Burdon's hippie logic gets in the way of War
olofpalme63 | auf der flucht! | 04/04/2006
(3 out of 5 stars)
"It's quite disturbing that War's sound wasn't showcased more in Eric Burdon (The Animals) & War's 1970 MGM debut. Even though Eric Burdon declares "War" yielded the smash hit Spill The Wine, you're hard pressed to remember anything you've heard on this LP other than bits and pieces of Eric Burdon's endless ramblings. And that's a shame, because what you have here backing up Burdon's ego and face time is a damn good band.
Burdon's hippie rhetoric reaches sweltering highs and catastrophic lows under the guidance of Jerry Goldstein's production.
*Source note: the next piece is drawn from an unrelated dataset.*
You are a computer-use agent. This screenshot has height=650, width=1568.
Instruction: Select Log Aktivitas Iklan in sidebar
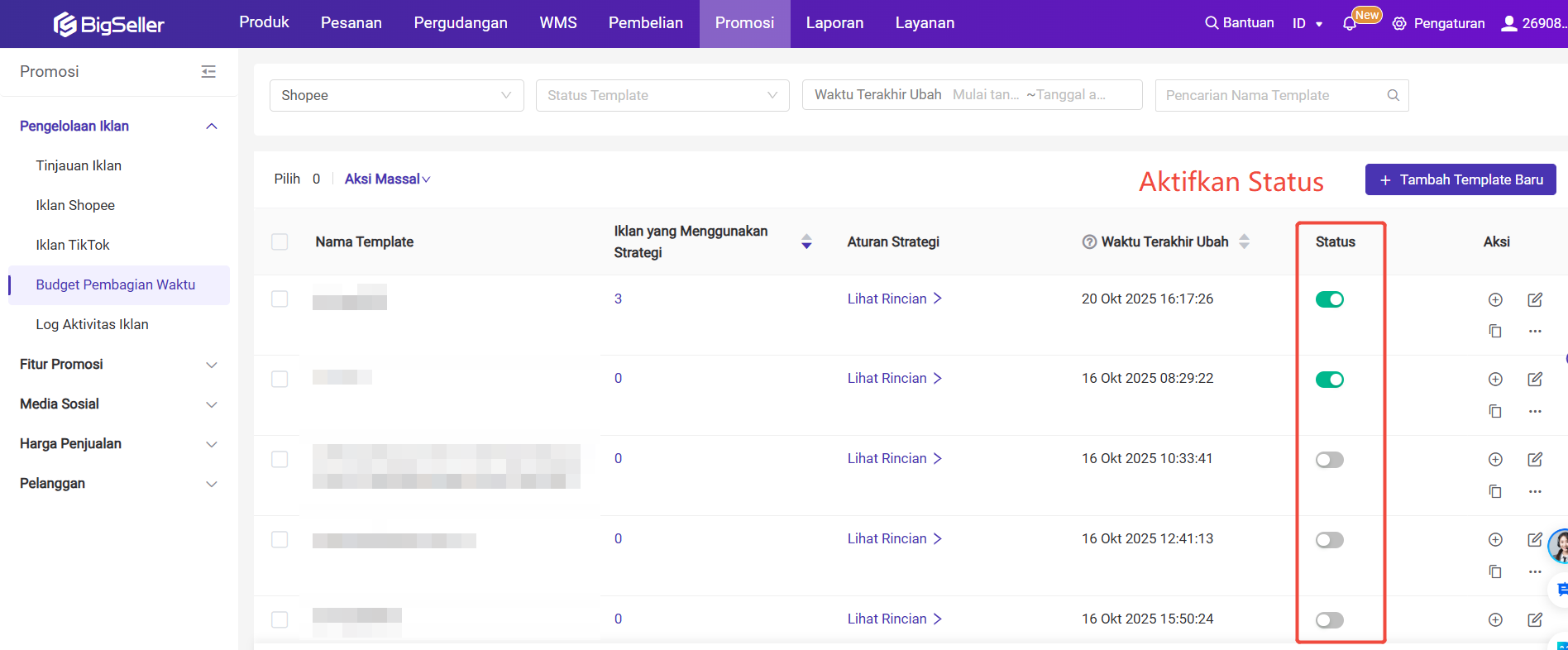click(x=92, y=324)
The pompous Tobacco Road would have been much better in single mode. Instead it's presented here in long form (I Have A Dream version), thus making the road seem like a long and exhaustive black top. Roll On Kirk minus the Dedication is another example. The band close out the set with the gem You're No Stranger, which just so happens to be worth the price of admission alone.
A Must-Have Album in your Collection
B. Stephenson | Las Vegas, NV | 11/26/2006
(5 out of 5 stars)
"If I were trapped on a deserted island for the rest of my life, and could only have 10 albums with me....This would be one of them!"